552. Real-Time Polymerase Chain Reaction Detection of Methicillin-Resistant Staphylococcus aureus (MRSA) Nasal Colonization at Admission during Universal Screening Predicts Subsequent Infection at a Military Hospital
Session: Poster Abstract Session: MRSA Surveillance and Infection Prevention
Friday, October 21, 2011
Room: Poster Hall B1
Handouts
  • IDSA2011POSTER552.pdf (133.7 kB)
  • Background: The risk of subsequent methicillin-resistant Staphylococcus aureus (MRSA) infection following a positive nasal polymerase chain reaction (PCR) assay on hospital admission remains unclear.  Our institution implemented universal MRSA surveillance by XpertTM MRSA assay (Cepheid) at admission starting in January 2009.    The purpose of this study was to determine the risk of MRSA infection among PCR surveillance positive patients over a six month period in the setting of universal screening.

    Methods: This was a retrospective study of all hospitalized patients who underwent admission nasal MRSA PCR testing from January 1, 2009 to August 31, 2010.  MRSA colonized patients were defined as those with a positive admission surveillance nasal PCR.  They were placed on contact isolation but no routine decolonization was performed.   MRSA infections were defined by a positive MRSA culture in association with a clinical decision to treat.  Only MRSA infections with a concurrent or preceding surveillance PCR result were included.   Patient characteristics such as age, ward, antibiotic use, surgeries, diabetes, or war trauma were collected via chart review.   The odds ratio was determined by the Mantel-Haenszel test. 

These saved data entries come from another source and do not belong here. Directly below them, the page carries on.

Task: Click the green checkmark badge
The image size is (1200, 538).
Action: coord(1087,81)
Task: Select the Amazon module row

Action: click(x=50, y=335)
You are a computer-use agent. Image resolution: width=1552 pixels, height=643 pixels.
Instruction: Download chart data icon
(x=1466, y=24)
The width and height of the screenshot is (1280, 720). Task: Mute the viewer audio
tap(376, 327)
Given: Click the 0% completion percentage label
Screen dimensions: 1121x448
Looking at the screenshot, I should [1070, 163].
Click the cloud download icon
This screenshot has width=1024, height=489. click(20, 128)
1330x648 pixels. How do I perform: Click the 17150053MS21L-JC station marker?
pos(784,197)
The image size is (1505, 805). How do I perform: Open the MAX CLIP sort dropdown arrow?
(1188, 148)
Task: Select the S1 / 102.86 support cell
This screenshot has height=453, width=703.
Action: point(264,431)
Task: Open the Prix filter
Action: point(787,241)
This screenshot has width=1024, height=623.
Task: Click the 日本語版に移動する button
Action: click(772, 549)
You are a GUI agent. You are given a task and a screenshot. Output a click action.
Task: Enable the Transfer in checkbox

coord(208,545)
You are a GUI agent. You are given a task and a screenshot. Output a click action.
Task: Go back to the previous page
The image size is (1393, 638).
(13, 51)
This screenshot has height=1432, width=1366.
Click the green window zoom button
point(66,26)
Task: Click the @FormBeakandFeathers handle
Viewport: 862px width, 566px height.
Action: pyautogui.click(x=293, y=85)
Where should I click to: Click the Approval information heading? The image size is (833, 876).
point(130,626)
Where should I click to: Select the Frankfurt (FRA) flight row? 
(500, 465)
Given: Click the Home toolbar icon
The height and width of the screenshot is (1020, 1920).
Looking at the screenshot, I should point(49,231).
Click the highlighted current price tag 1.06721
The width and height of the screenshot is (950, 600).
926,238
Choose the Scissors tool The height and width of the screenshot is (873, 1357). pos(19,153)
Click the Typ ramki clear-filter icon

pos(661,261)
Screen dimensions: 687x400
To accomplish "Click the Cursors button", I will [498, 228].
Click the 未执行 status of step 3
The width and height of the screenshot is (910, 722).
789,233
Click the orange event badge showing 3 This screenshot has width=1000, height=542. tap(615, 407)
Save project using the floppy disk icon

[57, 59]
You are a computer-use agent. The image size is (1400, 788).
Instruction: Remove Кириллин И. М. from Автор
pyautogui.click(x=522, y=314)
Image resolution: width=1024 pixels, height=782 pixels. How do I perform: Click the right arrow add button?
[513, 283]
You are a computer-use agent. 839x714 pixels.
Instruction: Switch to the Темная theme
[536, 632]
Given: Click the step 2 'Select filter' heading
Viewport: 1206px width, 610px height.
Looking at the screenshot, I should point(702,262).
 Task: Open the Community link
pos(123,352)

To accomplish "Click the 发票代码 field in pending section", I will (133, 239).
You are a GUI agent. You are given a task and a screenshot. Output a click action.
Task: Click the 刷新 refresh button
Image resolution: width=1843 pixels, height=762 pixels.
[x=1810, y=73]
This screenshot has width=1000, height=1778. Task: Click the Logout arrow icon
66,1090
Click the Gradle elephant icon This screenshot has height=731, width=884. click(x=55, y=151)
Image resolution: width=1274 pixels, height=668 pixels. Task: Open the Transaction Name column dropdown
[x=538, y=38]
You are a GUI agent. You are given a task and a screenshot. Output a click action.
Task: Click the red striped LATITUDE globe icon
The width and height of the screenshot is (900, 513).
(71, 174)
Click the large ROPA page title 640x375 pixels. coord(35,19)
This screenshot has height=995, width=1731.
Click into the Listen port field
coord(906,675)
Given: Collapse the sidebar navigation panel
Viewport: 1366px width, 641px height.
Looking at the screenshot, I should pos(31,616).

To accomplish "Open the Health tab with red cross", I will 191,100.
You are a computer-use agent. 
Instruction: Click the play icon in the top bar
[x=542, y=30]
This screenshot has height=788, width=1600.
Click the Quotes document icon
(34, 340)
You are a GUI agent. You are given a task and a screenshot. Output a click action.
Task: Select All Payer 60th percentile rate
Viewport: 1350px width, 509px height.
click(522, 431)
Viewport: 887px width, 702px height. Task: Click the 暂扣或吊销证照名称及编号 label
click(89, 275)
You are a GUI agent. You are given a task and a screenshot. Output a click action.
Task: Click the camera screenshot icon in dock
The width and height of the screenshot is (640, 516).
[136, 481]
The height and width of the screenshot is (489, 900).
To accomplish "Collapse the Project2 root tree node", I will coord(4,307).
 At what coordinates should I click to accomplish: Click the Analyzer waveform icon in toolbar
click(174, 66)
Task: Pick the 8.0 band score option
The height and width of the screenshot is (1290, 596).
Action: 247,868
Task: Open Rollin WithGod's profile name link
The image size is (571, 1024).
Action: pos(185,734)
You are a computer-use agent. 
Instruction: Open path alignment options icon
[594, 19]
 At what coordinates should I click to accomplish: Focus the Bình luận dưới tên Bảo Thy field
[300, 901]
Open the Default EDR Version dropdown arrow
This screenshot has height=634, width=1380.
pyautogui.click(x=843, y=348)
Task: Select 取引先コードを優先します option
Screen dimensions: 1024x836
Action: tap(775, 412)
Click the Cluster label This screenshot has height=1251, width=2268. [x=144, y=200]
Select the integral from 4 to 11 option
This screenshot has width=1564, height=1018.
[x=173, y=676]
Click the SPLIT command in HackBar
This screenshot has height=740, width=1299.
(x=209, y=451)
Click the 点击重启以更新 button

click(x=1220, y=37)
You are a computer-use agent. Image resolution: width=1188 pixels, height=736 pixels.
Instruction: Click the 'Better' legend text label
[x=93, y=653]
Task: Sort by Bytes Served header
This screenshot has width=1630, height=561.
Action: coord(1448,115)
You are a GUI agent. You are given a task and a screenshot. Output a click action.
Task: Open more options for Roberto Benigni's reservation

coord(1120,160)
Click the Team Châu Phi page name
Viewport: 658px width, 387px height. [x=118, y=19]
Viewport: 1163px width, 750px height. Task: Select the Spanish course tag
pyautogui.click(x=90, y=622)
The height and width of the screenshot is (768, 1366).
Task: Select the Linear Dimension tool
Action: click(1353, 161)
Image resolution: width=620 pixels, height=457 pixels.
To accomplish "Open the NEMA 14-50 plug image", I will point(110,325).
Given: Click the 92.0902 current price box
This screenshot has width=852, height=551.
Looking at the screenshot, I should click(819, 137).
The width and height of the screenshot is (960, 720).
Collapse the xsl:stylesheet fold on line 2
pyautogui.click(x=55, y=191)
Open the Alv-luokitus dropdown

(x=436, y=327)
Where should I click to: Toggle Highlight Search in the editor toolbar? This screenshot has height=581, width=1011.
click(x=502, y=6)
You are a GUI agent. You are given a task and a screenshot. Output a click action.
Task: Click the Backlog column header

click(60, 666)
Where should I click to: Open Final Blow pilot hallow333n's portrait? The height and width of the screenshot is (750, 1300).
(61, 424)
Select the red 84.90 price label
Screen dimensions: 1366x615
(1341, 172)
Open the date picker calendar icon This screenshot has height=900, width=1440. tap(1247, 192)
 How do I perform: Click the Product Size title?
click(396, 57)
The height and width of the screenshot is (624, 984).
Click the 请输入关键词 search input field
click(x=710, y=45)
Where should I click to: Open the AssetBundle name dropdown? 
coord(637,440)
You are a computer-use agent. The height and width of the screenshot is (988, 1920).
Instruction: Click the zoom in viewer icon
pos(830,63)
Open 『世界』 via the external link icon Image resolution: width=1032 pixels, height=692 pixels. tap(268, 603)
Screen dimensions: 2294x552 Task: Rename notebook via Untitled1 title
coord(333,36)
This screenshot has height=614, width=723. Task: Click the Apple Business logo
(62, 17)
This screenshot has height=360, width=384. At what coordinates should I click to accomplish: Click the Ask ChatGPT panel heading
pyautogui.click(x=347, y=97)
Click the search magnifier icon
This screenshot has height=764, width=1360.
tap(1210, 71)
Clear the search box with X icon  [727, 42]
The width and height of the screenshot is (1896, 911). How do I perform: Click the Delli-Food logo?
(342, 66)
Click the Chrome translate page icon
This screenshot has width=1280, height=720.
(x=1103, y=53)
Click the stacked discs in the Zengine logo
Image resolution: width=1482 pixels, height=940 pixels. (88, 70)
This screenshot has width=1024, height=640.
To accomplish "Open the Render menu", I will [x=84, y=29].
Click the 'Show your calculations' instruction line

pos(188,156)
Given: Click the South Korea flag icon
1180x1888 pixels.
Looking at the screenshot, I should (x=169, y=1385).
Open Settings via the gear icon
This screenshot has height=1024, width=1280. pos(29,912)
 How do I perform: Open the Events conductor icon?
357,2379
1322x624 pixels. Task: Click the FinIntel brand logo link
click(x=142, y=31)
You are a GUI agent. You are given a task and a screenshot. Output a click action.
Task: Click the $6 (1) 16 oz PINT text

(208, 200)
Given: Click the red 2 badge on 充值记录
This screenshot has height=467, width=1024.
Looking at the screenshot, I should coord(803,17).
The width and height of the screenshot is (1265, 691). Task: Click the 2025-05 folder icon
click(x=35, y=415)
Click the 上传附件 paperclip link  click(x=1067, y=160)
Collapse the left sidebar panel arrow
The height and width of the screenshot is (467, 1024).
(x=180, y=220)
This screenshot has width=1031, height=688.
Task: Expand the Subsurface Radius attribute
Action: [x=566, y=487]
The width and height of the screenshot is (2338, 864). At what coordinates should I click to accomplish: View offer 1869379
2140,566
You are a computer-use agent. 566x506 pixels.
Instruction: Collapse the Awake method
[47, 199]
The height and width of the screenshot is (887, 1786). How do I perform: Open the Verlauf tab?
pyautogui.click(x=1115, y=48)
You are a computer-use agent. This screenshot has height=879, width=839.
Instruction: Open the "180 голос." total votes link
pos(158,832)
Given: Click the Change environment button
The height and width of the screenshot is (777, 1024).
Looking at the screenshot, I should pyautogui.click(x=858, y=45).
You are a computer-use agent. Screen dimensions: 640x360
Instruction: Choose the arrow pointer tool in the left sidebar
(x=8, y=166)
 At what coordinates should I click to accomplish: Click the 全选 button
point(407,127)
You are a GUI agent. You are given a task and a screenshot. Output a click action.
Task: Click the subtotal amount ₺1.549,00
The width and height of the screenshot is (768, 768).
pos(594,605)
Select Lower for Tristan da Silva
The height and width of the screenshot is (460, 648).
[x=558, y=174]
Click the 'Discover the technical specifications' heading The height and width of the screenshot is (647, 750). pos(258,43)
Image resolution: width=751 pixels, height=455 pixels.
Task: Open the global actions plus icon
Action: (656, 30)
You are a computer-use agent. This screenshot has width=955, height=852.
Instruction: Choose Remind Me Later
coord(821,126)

    Results: The nasal MRSA colonization rate among all admitted patients during the study period was 6.31% (6849 screened, 432 positives).  Of the 432 MRSA PCR positive patients, 47 developed subsequent MRSA infection (10.88%).  Of the 6417 negatives, 43 developed MRSA infection (0.67%).  This resulted in an odds ratio of 18.096 (95% CI: 11.816-27.713, P< 0.05).  Among the 90 patients with MRSA infection who qualified for the study, there were 67 men and 23 women, and the median age was 59 years.  The average time between screening PCR result and MRSA infection was 30.8 days (range 0-174).   Wound infections were the most common diagnosis, followed by bacteremia.       

    Conclusion: In this study, a positive nasal MRSA PCR on admission strongly predicted the development of MRSA infection among adult patients within a 6 month period.  These results are similar to reports using nasal culture, and support the supposition that MRSA colonization is a risk factor for subsequent invasive infection. 


    Subject Category: N. Hospital-acquired and surgical infections, infection control, and health outcomes including general public health and health services research

    Leyi Lin, MD1, Susan Fraser, MD2 and Glenn Wortmann, MD2, (1)Infectious Diseases, Walter Reed Army Medical Center, Washington, DC, (2)Walter Reed Army Medical Center, Washington , DC

    Disclosures:

    L. Lin, None

    S. Fraser, None

    G. Wortmann, None

    Findings in the abstracts are embargoed until 12:01 a.m. EST Thursday, Oct. 20 with the exception of research findings presented at IDSA press conferences.